Submitted to: Carbohydrate Polymers
Publication Type: Peer Reviewed Journal
Publication Acceptance Date: August 5, 2005
Publication Date: March 6, 2006
Citation: Byars, J.A., Fanta, G.F., Felker, F.C. 2006. The influence of oil on the properties of slowly-cooled jet-cooked normal corn starch dispersions. Carbohydrate Polymers. 63(3):316-322. Interpretive Summary: Excess steam jet cooking of starch and oil is the basis of the FanteskTM process that has been used at NCAUR to develop a number of important products. This work shows that the addition of oil to a jet-cooked starch dispersion can have a significant effect on its final properties. The type and amount of oil used, as well as the stirring conditions during cooling, can change the characteristics of the final product.
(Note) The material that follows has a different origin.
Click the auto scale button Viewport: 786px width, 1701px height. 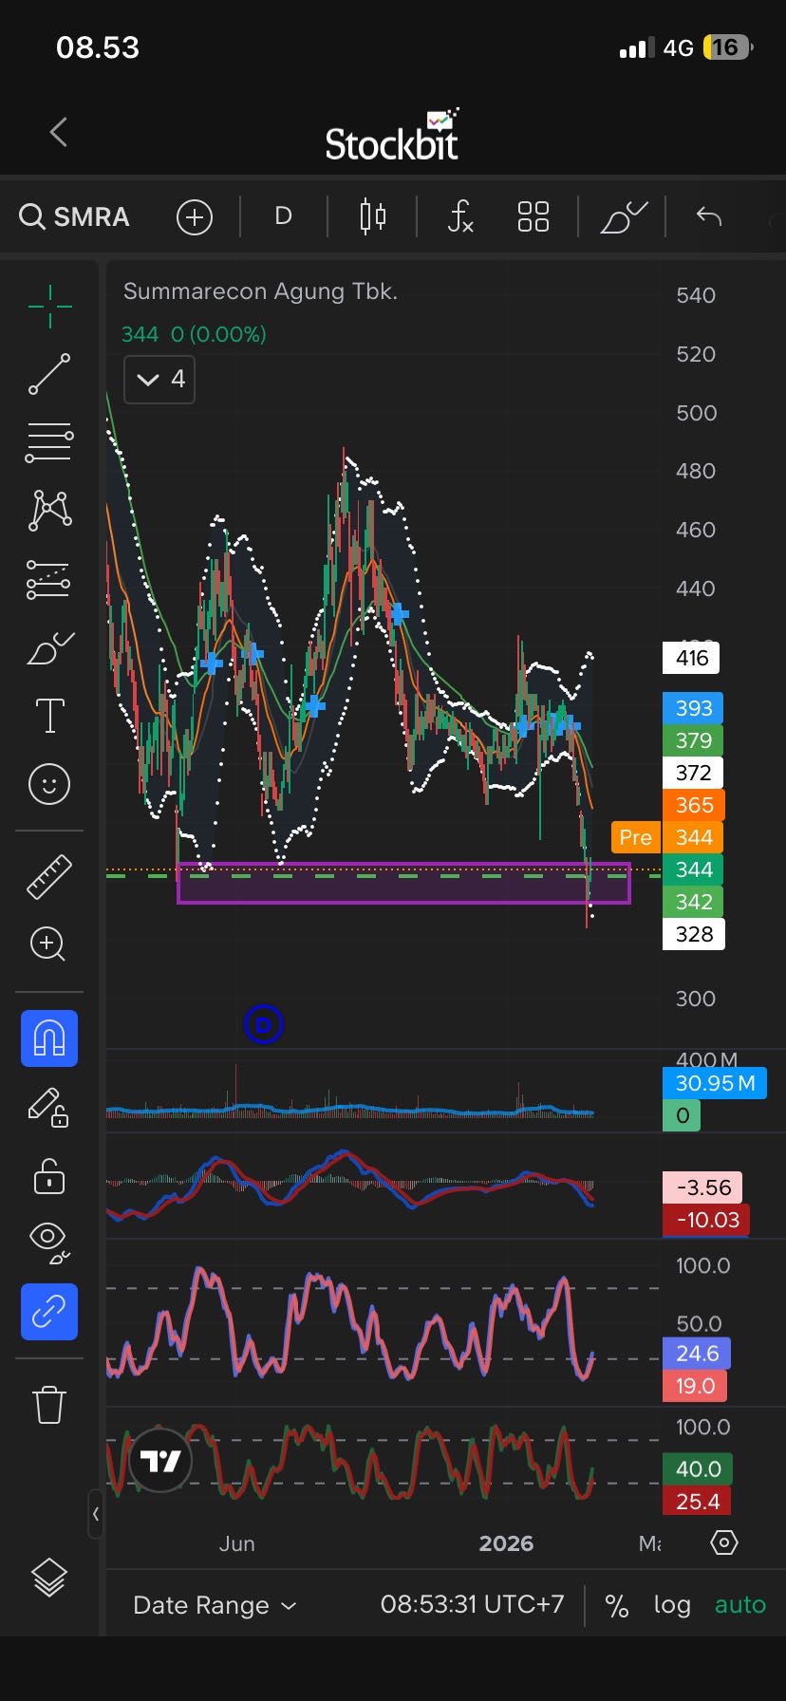pyautogui.click(x=739, y=1605)
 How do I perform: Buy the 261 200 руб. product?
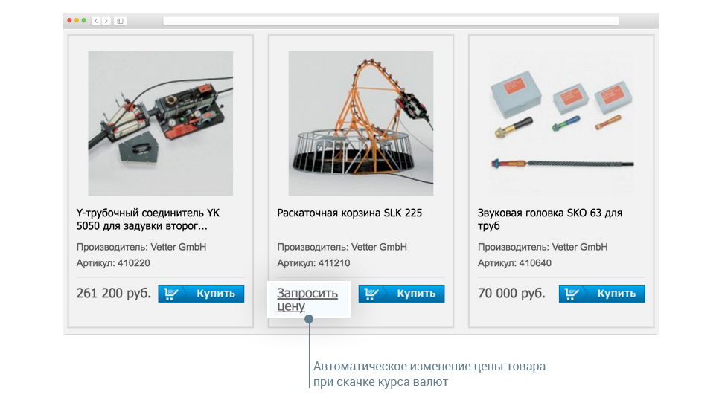click(201, 294)
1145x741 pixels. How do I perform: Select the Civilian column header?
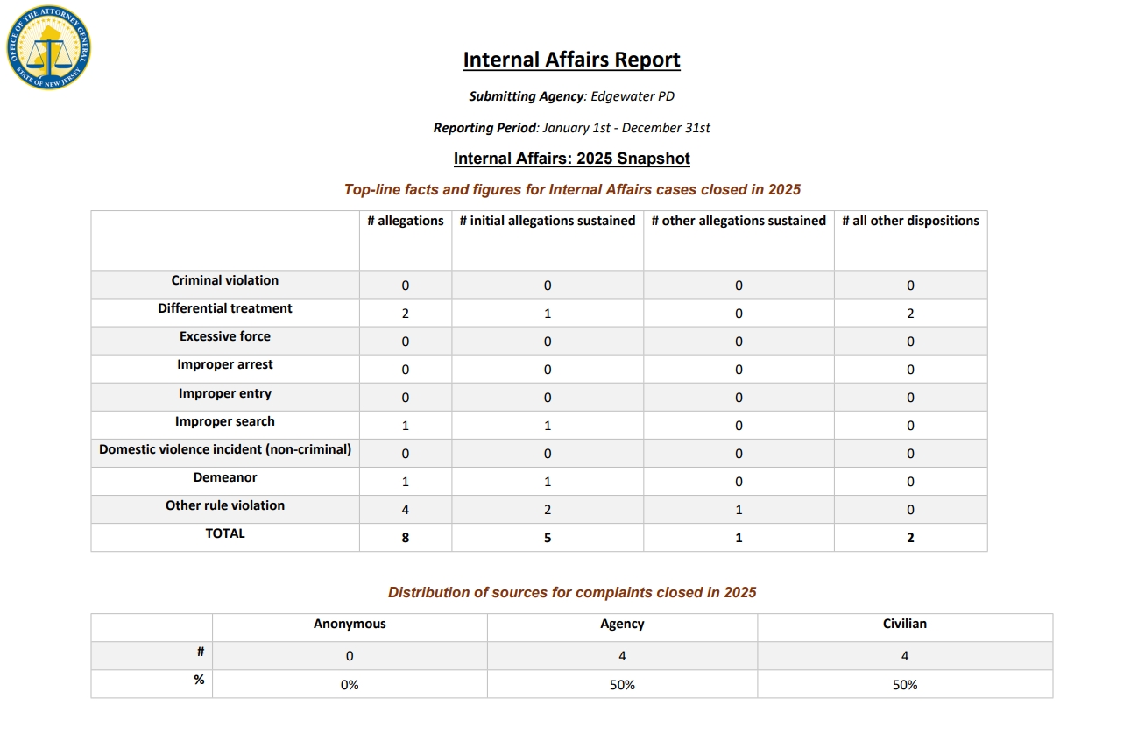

An understanding of the effects of the product composition and cooling conditions allows for better control of the FanteskTM properties, and opens new areas of application.
Technical Abstract: Previous work has shown that when aqueous dispersions of normal corn starch are jet-cooked under excess steam conditions, the properties of the final product depend on the manner in which the cooked dispersion is cooled. Phase separation of the component molecules of starch alters the final properties, and the extent of phase separation depends on the cooling conditions. Both irregular, amorphous particles and spherical or toroidal crystalline particles were observed in the cooled products. Stable starch-oil composites with a wide range of applications are formed if oil is jet cooked with starch, and the goal of this work was to examine the effect of the added oil on the rheological and structural properties of cooled dispersions. A Rapid Visco Analyser was used to obtain a range of cooling profiles and stirring rates. The dynamic moduli increased with the addition of oil, and the effect was greater for mineral oil than soybean oil. Light microscopy showed that the crystalline particles were not formed in the presence of oil, but samples with oil contained different types of large and small spherical particles. The change in behavior is attributed to the preferential accumulation of amylose-lipid helical inclusion complexes at the oil droplet surface.